Studio album by Ween
- Released: November 10, 1992
- Recorded: 1990–1992
- Genres: Alternative rock; lo-fi; experimental rock; noise rock; noise; acid rock;
- Length: 55:27
- Label: Elektra
- Producer: Ween

Ween chronology
| The Pod (1991) | Pure Guava (1992) | Chocolate and Cheese (1994) |

Singles from Pure Guava
- "Push th' Little Daisies" Released: 1993;

= Pure Guava =

Pure Guava is the third studio album and major label debut by American rock band Ween, released on November 10, 1992, by Elektra Records. The record contains the US radio hit "Push th' Little Daisies".

==Background==
The album features one of Ween's best-known songs, "Push th' Little Daisies." The song was also released as a single on August Records in 1993, including both the album and radio edit versions of the song (the latter replacing the word "shit" with a sample of Prince squealing from "Alphabet St."), as well as the tracks "Ode to Rene", "I Smoke Some Grass (Really Really High)" and "Mango Woman"; "Puerto Rican Power" replaces "I Smoke Some Grass" on some editions.

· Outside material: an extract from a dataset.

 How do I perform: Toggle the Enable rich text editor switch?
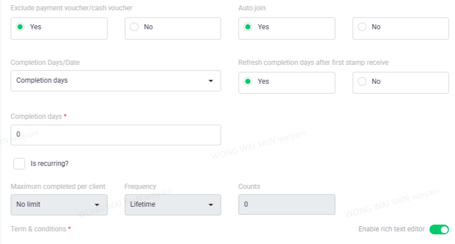click(x=439, y=230)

In a 1993 interview with Australia's Triple J, Dean Ween said many of the album's songs come from at least two tapes the band made for friends, including Springstuff and The Caprice Classic Tape.

The song "Big Jilm" was inspired by a car dealer named James A. Lemons who worked at the dealership Dean Ween's father owned.

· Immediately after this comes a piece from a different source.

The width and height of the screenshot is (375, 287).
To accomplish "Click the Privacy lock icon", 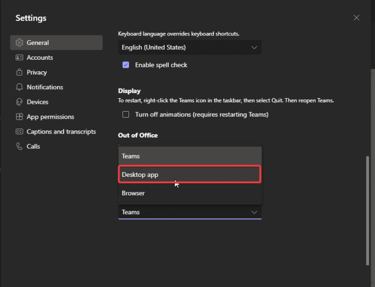I will tap(19, 72).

The song "Poop Ship Destroyer" became a live staple for the band, although the live performances usually bear little resemblance to the album version and are instead played as a protracted jam.

==Touring==
The band toured throughout the United States in late 1992 and 1993 to support the album. One of these shows was in the band's hometown of New Hope, Pennsylvania. In October 1993, they did an 11 show tour of Australia, a country where "Push th' Little Daisies" became an unexpected radio hit.

==Reception==

AllMusic editor Heather Phares called the album "more polished and concise" than their previous albums The Pod and GodWeenSatan: The Oneness and wrote, "Considering Elektra released it, it's just as uncompromising as their previous work, but it hints at just how much further they could go with their music." Bill Wyman in Entertainment Weekly gave it a B+, noting that it was "Very, very weird, but I can't stop playing [it]". Robert Christgau was more negative in his Village Voice consumer guide, finding that the band wrote their "fucked-up" songs "without thinking (and how)". He went on to disparagingly call them "the kind of rec-room gigglefritzes who enjoy a good nigger joke when they're sure their audience is sophisticated enough to enjoy it. And to be perfectly honest, I don't hear one of those here."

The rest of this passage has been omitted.